JOURNAL ENTRY AND OPINION {¶ 1} Defendant-appellant, Shawn McGrath ("defendant"), appeals from his convictions and three-year prison sentence for the following offenses: assault, domestic violence, two counts of assaulting a police officer, and resisting arrest. For the reasons that follow, we affirm. *Page 3
{¶ 2} On February 17, 2006, at approximately 2:30 a.m., patrolmen Nagy and Schulte responded to a call that reported a male beating a female at a residence on West 91st Street in Cleveland, Ohio. They spoke with the sister-in-law of the reported victim. They heard a female screaming in the backyard of a house next door. The officers ran up the driveway and observed the defendant squatting directly in front of the victim and choking her. He had his right hand around her neck. She was gagging and he was pointing the other finger at her as if admonishing her about something.

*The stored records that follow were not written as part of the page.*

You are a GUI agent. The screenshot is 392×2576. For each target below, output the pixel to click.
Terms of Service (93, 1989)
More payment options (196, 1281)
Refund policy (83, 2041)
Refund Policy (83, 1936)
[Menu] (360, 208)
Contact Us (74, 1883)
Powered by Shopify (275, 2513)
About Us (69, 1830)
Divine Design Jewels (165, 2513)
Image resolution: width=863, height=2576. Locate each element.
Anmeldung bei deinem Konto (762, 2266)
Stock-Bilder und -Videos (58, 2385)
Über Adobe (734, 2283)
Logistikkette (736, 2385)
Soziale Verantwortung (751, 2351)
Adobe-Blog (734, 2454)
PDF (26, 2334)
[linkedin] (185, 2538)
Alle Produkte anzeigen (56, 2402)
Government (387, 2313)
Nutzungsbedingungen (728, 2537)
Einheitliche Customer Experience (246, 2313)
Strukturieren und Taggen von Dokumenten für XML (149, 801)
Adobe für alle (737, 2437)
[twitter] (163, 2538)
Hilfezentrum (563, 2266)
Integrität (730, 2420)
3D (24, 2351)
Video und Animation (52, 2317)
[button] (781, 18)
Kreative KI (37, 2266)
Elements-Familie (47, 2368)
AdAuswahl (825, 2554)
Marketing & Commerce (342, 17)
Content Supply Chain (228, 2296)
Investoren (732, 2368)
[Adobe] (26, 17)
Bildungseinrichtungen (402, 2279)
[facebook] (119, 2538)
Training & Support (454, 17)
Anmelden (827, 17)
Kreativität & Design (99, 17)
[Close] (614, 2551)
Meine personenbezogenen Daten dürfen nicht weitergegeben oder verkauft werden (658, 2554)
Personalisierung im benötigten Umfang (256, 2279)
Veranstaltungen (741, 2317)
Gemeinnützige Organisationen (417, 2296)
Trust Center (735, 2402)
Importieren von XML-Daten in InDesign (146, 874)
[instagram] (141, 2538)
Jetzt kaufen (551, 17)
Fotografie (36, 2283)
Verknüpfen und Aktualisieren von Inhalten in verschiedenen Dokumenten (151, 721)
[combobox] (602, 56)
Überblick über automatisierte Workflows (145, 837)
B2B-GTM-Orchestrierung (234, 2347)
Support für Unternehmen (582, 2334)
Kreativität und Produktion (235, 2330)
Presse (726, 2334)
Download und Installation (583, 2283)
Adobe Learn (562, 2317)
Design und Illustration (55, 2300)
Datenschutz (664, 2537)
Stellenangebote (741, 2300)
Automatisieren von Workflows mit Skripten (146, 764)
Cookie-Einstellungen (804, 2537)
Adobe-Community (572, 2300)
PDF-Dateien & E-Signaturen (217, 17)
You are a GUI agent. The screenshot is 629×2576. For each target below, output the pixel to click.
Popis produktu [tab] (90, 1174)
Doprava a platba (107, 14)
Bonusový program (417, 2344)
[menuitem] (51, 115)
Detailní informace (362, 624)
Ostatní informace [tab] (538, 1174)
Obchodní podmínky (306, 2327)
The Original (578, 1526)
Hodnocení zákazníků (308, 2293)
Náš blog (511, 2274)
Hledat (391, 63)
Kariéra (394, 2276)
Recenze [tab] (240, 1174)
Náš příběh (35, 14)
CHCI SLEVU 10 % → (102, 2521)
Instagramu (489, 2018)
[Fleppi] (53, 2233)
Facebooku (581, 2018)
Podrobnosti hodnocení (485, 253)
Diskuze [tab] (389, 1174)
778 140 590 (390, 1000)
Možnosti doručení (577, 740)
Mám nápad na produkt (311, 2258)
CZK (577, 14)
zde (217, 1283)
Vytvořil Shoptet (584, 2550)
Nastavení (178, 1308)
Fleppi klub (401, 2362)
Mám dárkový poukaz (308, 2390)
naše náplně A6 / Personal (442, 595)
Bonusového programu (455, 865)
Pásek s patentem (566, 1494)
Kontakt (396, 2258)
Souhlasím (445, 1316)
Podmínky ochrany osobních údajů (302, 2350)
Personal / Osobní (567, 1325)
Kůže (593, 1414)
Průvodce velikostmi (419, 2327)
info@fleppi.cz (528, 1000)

{¶ 3} When defendant saw the police, he got up and attempted to enter the rear of the house through a sliding glass door. Nagy told defendant to stop and that he was under arrest. Defendant failed to comply, causing Nagy to grab the back of defendant's pants in an effort to pull him back out of the house. Defendant turned around and slammed the door on Nagy's arm, causing him pain. A few minutes later, Officer Schulte began to assist Nagy in trying to pull the door open. Defendant was still trying to shut the door. At one point, defendant closed the door so far that he actually bruised Schulte's knuckles on his right hand. The State introduced a photograph which depicted Officer Schulte's hand injury.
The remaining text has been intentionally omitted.